Candidates for the two-year school board term:

• Marcel Harmon, 46, first joined the board in September 2014 as an appointee following the resignation of Adina Morse. He works for an engineering firm, M.E. Group. He served on the Kansas Next Generation Science Standard Review Committee.

• Mary Loveland, 66, served on the school board from 1987 to 2003 and again from 2007 to 2011. She has worked as an organizer for youth sports leagues and served on boards for the Kansas University Alumni Association and the Kansas Memorial Union.

Norine Spears, 46, is a self-employed graphic artist. She is a member of the district’s Equity Council and Lawrence High School’s parent-teacher organization.

• Kelly Spurgeon, 57, is a program consultant at the Kansas State Department of Education, where he has analyzed policy and school accountability for the last 15 years. For the previous 10, he worked at Ottawa University and Neosho County Community College.

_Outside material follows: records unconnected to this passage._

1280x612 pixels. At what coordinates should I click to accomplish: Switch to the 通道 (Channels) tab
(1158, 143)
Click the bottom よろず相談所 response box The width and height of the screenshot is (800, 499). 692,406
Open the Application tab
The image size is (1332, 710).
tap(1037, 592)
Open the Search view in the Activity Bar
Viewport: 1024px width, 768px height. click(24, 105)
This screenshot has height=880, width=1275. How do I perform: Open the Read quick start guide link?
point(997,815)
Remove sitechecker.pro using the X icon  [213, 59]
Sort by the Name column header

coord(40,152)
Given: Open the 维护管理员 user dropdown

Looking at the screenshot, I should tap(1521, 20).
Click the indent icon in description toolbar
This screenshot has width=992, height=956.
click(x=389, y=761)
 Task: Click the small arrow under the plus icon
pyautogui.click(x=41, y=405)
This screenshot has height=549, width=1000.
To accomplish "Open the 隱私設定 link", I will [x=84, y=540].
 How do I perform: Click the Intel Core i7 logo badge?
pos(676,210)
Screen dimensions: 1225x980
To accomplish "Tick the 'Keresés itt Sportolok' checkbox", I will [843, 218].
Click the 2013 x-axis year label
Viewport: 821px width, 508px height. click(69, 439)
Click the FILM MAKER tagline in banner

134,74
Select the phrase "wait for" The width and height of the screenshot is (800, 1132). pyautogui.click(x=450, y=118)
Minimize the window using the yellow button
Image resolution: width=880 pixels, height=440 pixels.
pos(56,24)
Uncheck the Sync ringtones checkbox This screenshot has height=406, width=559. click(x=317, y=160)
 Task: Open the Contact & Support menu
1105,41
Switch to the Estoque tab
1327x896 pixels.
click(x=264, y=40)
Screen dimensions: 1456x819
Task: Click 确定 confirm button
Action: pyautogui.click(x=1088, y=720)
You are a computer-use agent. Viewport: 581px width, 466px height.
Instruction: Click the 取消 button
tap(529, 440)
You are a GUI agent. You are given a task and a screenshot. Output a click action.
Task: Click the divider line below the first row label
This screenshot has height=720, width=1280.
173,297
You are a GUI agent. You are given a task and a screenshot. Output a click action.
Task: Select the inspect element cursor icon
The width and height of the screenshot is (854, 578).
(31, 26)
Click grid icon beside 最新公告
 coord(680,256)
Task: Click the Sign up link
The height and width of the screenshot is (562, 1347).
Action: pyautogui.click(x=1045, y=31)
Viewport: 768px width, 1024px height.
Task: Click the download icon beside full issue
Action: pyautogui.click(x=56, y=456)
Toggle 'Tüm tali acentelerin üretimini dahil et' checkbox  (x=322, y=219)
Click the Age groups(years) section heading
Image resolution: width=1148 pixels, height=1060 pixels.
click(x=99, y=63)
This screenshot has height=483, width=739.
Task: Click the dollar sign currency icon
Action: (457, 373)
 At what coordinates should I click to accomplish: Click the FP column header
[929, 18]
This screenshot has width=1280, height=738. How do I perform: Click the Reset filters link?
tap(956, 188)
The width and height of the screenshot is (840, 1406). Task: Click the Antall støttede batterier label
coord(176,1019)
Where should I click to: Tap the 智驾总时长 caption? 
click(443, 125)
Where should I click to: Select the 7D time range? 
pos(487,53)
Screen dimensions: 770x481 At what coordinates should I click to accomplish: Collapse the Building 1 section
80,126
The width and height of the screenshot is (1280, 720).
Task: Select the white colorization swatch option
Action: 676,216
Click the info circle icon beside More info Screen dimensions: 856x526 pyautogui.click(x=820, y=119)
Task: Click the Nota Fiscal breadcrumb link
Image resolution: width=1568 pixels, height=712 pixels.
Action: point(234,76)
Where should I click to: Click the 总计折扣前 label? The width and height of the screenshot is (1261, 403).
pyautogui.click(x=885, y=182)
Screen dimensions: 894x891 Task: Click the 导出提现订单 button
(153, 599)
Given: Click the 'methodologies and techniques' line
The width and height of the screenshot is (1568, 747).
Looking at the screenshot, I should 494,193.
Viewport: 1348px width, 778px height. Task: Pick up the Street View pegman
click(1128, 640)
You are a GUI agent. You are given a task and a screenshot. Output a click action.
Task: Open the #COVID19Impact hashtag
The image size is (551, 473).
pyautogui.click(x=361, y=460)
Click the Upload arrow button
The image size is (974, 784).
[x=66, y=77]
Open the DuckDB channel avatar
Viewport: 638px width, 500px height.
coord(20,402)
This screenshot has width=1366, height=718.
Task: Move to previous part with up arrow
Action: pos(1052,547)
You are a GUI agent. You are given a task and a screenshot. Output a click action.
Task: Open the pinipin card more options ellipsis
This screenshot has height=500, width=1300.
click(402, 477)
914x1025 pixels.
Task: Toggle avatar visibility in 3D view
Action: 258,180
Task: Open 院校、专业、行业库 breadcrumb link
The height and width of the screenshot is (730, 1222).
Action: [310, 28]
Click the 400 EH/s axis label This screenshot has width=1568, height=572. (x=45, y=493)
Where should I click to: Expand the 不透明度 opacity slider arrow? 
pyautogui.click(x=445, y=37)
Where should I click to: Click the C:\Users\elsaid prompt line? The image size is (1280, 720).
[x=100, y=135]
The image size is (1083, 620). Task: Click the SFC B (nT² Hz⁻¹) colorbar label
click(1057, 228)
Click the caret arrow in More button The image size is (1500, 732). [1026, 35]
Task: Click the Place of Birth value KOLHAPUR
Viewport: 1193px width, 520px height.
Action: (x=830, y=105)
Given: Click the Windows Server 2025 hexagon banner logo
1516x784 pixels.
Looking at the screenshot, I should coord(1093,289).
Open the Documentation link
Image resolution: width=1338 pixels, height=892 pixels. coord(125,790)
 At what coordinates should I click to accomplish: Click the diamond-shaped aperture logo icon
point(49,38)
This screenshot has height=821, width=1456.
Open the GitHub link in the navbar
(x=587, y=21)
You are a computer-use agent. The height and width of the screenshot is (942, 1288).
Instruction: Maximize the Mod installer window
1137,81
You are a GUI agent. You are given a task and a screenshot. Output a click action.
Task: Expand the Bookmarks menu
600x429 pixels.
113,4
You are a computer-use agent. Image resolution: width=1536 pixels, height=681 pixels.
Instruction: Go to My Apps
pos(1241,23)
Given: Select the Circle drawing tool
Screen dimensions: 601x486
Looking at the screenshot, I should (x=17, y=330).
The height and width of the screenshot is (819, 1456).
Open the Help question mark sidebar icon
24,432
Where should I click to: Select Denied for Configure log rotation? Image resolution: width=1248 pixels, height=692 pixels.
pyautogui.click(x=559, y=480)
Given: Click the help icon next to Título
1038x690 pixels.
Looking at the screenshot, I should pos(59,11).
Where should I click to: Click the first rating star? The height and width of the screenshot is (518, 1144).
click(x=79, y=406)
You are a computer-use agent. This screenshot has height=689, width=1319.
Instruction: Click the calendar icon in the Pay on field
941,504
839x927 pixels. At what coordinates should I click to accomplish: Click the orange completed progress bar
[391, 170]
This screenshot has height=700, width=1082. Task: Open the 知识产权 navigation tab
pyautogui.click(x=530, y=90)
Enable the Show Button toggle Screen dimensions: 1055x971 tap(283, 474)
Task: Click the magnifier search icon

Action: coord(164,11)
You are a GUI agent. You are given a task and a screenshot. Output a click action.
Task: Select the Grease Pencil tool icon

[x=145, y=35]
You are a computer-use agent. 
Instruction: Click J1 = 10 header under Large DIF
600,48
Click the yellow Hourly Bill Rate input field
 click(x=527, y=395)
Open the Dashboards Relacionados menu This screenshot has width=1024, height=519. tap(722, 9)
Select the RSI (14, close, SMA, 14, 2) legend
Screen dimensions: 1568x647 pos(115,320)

Candidates for the four four-year school board terms:

• Jessica Beeson, 38, is the director of alumni and community engagement for Kansas University’s College of Liberal Arts and Sciences. She also works as a lecturer for KU’s leadership studies minor and for the African & African-American Studies Department. She has served on the Elementary Facilities Task Force and the Superintendent’s Advisory Council in past years.

• Bob Byers, 60, served on the board from 2009 to 2012. He was appointed to the board in June 2014 following the resignation of Keith Diaz Moore. Byers is an administrator for the Kansas Department for Children and Families.

Jill Fincher, 47, is a board member for the Lawrence Schools Foundation, which raises money for the district. She has also served on boards for the Lawrence Public Library, the Ballard Center and several parent-teacher organizations for Lawrence schools. She manages a family business based in British Columbia.

• Lindsey Frye, 34, is a denied medical claims collector for Apria Healthcare in Overland Park. She is also a member of New York Elementary’s parent-teacher association and site council.

• Ronald “G.R.” Gordon-Ross, 40, is a health care IT professional. He volunteers at Prairie Park Elementary School and served on the district’s Elementary School Facility Vision Task Force, which was charged with studying how to make schools more efficient.

• Rick Ingram, 60, was elected to the board in 2011 and spent the 2013-14 school year as its president. He works as a professor of clinical psychology at KU. He also sits on the district’s Boundary Advisory Committee, which recommends changes to school attendance zones.

• Shannon Kimball, 41, was elected to the board in 2011 and currently serves as its president. She works as an attorney with a focus on legal and policy issues relating to public schools.